» PROBLEM TO WORK ON
In the data below, find the line containing "Image resolution: width=1456 pixels, height=828", then set down that line and every later line up to and including the line containing "Task: Open site", exactly.

» DATA SHOWN
· · · ·

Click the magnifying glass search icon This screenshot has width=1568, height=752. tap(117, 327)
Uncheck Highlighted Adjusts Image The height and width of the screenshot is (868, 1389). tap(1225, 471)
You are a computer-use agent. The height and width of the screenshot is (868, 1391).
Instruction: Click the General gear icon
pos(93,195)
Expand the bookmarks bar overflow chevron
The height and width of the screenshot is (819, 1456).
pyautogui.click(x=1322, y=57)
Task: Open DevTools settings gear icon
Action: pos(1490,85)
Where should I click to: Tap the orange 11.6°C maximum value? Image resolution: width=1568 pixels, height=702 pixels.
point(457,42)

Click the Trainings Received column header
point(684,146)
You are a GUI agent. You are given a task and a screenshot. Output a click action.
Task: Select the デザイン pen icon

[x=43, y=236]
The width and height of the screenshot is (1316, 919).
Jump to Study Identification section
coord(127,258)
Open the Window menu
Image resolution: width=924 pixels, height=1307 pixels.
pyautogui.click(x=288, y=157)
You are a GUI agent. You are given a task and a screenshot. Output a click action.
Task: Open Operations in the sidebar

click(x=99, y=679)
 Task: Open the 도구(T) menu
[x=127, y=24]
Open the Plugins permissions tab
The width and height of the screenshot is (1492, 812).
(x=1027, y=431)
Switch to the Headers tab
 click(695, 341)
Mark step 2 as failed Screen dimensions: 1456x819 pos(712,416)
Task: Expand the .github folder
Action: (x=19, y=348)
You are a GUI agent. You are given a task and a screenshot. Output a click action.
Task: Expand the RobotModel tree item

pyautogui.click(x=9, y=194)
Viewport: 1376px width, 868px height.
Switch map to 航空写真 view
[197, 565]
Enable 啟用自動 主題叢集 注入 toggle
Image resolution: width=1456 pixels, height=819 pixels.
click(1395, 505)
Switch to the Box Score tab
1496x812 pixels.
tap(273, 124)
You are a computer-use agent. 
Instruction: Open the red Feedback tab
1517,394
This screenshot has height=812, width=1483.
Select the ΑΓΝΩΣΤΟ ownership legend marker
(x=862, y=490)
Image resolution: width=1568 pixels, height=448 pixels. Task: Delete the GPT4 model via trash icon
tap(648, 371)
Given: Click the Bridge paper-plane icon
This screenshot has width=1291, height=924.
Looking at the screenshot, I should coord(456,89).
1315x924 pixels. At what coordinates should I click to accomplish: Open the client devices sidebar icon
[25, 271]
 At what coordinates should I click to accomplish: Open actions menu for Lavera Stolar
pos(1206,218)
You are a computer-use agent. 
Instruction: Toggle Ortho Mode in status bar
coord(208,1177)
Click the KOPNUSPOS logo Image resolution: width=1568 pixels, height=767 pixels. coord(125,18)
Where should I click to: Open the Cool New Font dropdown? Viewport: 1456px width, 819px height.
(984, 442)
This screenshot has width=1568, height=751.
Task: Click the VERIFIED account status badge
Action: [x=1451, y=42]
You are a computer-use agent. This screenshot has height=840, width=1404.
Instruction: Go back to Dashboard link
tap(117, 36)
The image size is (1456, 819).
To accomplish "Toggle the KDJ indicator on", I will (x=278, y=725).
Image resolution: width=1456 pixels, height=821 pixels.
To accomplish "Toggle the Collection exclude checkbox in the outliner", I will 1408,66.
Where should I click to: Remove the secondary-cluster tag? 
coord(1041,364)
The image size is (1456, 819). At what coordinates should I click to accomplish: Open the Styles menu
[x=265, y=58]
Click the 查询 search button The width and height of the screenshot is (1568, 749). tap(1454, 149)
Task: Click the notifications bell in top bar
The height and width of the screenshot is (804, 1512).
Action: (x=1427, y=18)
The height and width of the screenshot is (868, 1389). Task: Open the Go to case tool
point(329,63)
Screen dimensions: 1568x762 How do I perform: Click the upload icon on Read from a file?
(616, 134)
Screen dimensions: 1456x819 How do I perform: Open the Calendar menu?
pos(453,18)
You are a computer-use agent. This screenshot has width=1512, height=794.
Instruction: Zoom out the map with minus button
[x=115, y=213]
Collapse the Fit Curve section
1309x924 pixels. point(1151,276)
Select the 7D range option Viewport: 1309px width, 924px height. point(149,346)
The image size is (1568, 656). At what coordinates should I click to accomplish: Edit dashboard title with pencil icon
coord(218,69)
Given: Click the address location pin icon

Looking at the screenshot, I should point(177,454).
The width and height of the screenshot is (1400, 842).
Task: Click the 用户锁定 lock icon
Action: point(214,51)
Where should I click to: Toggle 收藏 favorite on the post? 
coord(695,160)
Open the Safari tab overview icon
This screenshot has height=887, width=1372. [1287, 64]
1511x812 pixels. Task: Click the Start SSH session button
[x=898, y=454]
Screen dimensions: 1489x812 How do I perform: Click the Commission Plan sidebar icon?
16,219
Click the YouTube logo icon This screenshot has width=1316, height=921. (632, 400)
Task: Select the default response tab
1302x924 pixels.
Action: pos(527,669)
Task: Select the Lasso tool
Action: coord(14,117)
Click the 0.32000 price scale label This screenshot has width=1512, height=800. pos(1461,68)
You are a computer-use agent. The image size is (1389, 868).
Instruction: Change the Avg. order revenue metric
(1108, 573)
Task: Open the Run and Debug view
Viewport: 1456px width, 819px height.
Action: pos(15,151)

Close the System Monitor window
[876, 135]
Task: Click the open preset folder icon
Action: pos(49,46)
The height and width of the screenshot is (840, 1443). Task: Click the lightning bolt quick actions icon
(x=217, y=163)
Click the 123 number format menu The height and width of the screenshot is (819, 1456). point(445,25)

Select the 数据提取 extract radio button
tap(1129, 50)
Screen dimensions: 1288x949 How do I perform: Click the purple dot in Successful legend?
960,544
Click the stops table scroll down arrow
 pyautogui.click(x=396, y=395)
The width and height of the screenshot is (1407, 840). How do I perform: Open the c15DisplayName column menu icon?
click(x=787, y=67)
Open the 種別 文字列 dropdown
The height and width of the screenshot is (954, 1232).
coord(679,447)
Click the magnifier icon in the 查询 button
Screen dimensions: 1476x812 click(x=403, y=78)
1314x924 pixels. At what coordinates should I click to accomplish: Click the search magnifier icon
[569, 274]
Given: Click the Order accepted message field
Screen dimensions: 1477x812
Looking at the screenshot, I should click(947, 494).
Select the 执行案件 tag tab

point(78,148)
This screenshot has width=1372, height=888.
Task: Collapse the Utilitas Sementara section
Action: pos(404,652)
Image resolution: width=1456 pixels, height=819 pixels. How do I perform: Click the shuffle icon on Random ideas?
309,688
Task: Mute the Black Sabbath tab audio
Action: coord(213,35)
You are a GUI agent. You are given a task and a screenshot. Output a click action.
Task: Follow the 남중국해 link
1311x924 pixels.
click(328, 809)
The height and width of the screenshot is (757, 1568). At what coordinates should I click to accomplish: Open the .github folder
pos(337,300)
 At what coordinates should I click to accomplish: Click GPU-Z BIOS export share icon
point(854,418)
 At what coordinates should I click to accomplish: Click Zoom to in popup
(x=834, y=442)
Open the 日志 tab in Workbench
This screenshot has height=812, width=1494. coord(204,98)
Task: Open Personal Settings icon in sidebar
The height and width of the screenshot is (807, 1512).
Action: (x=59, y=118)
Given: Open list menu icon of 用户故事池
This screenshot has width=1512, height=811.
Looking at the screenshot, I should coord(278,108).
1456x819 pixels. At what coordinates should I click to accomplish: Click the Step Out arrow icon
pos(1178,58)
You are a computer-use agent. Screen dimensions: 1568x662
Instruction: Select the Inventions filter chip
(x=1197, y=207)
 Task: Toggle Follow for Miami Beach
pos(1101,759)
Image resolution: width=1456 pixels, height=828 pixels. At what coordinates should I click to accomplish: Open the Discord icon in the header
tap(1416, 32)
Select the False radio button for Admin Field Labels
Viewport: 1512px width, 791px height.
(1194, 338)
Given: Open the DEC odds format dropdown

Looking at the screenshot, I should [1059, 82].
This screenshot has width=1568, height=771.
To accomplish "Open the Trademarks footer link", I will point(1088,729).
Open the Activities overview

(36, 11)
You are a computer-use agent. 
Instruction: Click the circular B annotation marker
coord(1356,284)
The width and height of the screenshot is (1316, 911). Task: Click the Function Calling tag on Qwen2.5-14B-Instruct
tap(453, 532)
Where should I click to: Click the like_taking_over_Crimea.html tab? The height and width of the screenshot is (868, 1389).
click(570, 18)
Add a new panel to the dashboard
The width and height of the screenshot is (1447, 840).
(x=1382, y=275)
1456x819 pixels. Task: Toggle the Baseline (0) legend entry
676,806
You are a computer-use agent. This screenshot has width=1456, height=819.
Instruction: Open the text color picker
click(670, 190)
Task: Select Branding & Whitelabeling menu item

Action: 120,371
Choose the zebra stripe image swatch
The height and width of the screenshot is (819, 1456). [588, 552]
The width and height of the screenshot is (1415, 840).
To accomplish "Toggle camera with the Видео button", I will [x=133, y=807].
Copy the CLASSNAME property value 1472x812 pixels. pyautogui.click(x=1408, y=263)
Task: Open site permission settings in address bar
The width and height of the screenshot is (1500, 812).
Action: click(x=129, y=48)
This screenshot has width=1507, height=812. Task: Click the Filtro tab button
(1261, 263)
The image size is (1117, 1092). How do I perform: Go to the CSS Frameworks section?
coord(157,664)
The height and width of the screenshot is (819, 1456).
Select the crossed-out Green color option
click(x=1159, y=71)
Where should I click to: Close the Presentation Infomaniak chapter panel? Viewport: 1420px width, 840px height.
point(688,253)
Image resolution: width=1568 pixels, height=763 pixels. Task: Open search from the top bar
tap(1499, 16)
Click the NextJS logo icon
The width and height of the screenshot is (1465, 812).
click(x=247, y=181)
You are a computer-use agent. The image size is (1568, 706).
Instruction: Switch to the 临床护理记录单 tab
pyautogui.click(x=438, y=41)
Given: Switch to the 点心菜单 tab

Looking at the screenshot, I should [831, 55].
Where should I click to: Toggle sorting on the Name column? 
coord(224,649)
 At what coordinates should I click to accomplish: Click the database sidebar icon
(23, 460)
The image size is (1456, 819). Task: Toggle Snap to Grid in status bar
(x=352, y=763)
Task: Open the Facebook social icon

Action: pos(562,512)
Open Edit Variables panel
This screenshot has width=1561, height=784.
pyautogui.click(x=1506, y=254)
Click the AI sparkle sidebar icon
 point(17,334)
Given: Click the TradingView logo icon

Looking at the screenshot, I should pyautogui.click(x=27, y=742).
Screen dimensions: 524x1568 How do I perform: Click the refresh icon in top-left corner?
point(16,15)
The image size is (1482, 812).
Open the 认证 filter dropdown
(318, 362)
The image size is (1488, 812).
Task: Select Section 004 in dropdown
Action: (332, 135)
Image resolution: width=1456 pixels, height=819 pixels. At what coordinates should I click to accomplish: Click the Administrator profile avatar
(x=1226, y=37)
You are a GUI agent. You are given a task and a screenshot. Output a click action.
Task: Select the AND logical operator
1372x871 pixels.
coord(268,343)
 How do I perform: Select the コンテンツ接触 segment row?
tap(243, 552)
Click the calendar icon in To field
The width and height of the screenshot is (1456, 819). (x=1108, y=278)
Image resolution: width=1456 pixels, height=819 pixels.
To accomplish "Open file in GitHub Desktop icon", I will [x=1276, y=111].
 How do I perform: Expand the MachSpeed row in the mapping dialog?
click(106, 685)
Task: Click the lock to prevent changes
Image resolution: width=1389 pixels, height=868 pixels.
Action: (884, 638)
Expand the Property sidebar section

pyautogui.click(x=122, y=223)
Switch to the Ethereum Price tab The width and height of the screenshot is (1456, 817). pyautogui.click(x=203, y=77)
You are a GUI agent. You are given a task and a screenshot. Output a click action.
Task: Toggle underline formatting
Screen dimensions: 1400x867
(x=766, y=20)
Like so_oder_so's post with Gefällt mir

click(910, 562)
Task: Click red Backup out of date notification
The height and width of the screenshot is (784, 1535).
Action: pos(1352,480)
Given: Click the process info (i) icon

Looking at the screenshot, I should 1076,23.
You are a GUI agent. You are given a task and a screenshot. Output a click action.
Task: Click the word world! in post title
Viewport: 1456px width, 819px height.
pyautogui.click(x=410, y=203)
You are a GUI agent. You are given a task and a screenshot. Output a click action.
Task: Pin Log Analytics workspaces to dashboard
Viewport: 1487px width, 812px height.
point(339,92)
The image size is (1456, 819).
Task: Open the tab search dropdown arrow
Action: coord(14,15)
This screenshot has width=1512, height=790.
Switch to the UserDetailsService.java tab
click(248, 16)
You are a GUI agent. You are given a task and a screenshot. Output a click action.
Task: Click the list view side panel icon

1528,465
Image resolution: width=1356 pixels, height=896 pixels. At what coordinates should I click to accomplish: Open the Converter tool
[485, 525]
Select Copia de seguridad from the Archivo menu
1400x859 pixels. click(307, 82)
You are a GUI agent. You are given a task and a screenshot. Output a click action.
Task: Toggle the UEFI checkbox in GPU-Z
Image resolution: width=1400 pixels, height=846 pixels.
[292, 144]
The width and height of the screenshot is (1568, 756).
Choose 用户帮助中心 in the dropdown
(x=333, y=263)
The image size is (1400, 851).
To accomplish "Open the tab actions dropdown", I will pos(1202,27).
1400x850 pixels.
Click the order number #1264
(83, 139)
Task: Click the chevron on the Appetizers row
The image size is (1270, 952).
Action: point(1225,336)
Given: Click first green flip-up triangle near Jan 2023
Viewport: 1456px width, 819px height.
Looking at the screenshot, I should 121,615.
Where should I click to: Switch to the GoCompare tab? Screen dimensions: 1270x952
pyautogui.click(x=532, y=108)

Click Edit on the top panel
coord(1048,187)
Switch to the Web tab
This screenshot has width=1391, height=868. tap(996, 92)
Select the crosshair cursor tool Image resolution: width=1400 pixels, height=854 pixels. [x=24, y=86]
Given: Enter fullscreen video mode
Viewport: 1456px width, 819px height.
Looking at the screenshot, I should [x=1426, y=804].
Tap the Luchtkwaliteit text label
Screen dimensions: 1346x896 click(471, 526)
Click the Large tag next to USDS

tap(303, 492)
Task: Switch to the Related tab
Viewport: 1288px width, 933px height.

· · · ·

» SOLUTION TO THIS PROBLEM
Image resolution: width=1456 pixels, height=828 pixels. At what coordinates should I click to accomplish: Open the Discord icon in the header
tap(1416, 32)
Select the False radio button for Admin Field Labels
Viewport: 1512px width, 791px height.
(1194, 338)
Given: Open the DEC odds format dropdown

Looking at the screenshot, I should [1059, 82].
This screenshot has width=1568, height=771.
To accomplish "Open the Trademarks footer link", I will point(1088,729).
Open the Activities overview

(36, 11)
You are a computer-use agent. 
Instruction: Click the circular B annotation marker
coord(1356,284)
The width and height of the screenshot is (1316, 911). Task: Click the Function Calling tag on Qwen2.5-14B-Instruct
tap(453, 532)
Where should I click to: Click the like_taking_over_Crimea.html tab? The height and width of the screenshot is (868, 1389).
click(570, 18)
Add a new panel to the dashboard
The width and height of the screenshot is (1447, 840).
(x=1382, y=275)
1456x819 pixels. Task: Toggle the Baseline (0) legend entry
676,806
You are a computer-use agent. This screenshot has width=1456, height=819.
Instruction: Open the text color picker
click(670, 190)
Task: Select Branding & Whitelabeling menu item

Action: 120,371
Choose the zebra stripe image swatch
The height and width of the screenshot is (819, 1456). [588, 552]
The width and height of the screenshot is (1415, 840).
To accomplish "Toggle camera with the Видео button", I will [x=133, y=807].
Copy the CLASSNAME property value 1472x812 pixels. pyautogui.click(x=1408, y=263)
Task: Open site permission settings in address bar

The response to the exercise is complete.